On Feb. 27, the Euthanasia Prevention Coalition was joined by pro-life groups and legal and medical experts for a protest against the expansion of euthanasia to people suffering solely from mental illness.

Although the Trudeau government tabled Bill C-62, pausing the expansion of so-called Medical Assistance in Dying to people whose sole condition is a mental illness for three years until after then next election, EPC executive director Alex Schadenberg and the other experts addressing the crowd said the expansion should be scrapped permanently.

Jeff Gunnarson, president of Campaign Life Coalition, said in a statement, “While we accept this delay, the fact is that euthanasia solely on the grounds of mental illness should never have been legally permitted in the first place.” Gunnarson said, “The implementation of euthanasia for the mentally ill must not simply be delayed for three years; it must be entirely stopped.”

Echoing the various speakers at the rally, Gunnarson said, “Those suffering from mental illness need compassionate care, not killing.”

During the rally, Dr. Paul Saba urged Canadians to oppose MAiD, arguing “we should be providing better care and not be killing the disabled.”

Human rights lawyer Garifalia Milousis described her own mental illness struggles and said she was “here today because thankfully in my moment of suffering no one came to me and said ‘maybe assisted suicide is the solution.’” She said if MAiD was available, “someone like myself in a moment of deep despair and depression and psychological suffering” would be offered assisted-suicide rather than medical care. “Instead of us coming alongside those individuals and saying that there is hope, there is meaning, and there is purpose to their lives,” she said “We’re instead going to say ‘maybe depression is right; maybe there isn’t any hope for you anymore.’”

Milousis said she hopes the government “will hear the voices of Canadian like myself and many others here today who say that we want to live in a world that says even a life with suffering is one worth living.”
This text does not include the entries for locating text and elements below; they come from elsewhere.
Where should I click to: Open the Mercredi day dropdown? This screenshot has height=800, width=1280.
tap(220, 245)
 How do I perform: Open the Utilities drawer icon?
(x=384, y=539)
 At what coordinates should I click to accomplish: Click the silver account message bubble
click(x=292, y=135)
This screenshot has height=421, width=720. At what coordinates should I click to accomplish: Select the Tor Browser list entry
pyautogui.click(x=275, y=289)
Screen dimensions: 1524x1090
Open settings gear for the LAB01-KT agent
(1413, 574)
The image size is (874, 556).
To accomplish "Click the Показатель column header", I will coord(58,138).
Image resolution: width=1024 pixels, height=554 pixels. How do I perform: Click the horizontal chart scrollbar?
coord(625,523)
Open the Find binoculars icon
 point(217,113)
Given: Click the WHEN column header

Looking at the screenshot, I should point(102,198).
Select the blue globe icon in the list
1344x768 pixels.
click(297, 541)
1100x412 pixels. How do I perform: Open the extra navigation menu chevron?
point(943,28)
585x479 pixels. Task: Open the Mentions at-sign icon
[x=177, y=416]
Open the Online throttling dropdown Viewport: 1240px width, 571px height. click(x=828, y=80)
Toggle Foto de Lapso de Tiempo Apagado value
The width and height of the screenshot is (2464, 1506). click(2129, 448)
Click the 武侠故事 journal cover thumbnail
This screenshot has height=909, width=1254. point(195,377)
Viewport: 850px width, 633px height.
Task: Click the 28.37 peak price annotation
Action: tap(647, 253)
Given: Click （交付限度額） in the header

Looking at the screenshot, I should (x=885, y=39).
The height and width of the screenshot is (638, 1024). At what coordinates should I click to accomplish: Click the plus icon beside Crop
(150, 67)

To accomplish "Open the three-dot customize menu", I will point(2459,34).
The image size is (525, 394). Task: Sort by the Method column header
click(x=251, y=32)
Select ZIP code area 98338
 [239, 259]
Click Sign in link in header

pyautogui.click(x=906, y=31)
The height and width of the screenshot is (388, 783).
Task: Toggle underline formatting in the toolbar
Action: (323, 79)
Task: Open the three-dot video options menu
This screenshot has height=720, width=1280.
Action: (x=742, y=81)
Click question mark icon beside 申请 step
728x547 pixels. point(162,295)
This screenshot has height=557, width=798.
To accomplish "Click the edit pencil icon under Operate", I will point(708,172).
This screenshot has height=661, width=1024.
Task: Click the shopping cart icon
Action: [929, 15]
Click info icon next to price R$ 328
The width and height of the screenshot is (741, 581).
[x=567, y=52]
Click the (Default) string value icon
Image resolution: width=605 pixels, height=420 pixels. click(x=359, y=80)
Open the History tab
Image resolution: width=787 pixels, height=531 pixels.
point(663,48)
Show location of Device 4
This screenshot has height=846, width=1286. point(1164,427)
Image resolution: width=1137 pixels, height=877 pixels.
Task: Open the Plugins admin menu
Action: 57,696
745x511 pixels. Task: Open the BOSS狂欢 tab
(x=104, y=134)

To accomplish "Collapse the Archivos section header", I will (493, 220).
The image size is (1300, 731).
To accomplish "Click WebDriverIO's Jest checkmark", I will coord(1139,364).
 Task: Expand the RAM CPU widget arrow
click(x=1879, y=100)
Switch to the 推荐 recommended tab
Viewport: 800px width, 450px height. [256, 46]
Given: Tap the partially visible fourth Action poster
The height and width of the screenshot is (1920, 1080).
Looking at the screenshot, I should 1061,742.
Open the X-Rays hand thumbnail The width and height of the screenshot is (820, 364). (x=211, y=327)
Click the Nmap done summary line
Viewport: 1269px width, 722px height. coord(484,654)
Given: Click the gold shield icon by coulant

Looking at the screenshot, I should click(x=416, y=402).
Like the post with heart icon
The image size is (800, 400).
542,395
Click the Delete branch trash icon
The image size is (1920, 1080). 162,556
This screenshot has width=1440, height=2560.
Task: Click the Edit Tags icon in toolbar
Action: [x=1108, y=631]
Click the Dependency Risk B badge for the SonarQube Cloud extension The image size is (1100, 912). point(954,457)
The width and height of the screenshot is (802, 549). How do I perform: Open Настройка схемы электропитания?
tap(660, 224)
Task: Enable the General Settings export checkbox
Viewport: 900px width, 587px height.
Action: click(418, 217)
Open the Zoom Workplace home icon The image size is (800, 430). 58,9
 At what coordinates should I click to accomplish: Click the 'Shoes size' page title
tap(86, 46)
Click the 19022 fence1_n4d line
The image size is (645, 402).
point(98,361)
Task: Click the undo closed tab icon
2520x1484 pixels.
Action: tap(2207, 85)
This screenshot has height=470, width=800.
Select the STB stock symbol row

In October 2023, Parliament voted down a private member’s bill by the retiring Ed Fast that would permanently scrap plans to expand euthanasia to those with mental illness. Mental health experts, including the Centre for Addiction and Mental Health, have warned that there was no way to assess whether a request to die was a supposedly rational request or the mental illness speaking.

At the EPC press conference on Feb. 27, Dr. Saba said, “It is not medical assistance in dying that people need, but rather medical assistance in living.”

He said that about one in five Canadians will suffer from a mental illness at some point in their lifetime, with about half seeking professional help. He said failure to treat mental illness is higher among marginalized communities including indigenous people, people living in poverty, and people with pre-existing mental disorders. He said that in Quebec, the average waiting time between a consultation with a psychiatrist and treatment is about five months – while the “law requires a three-month waiting period before euthanasia is administered.” He said, “Our health and social care system is failing for people with mental health problems.”

Saba maintained, “Nobody wants to die. Instead, people want to escape their emotional distress.” Physicians “must help them in their distress.”

Saba also said that there is no consensus when mental illness is “irremediable,” which is a criterion to qualify for Medical Assistance in Dying in Canada for all patients requesting euthanasia.

During the press conference, Schadenberg called on the government to block all expansion of euthanasia. “The position of the Euthanasia Prevention Coalition is obviously that we welcome the delay,” said Schadenberg, “but we actually oppose the concept of euthanasia for mental illness and the concept of even expanding to this.”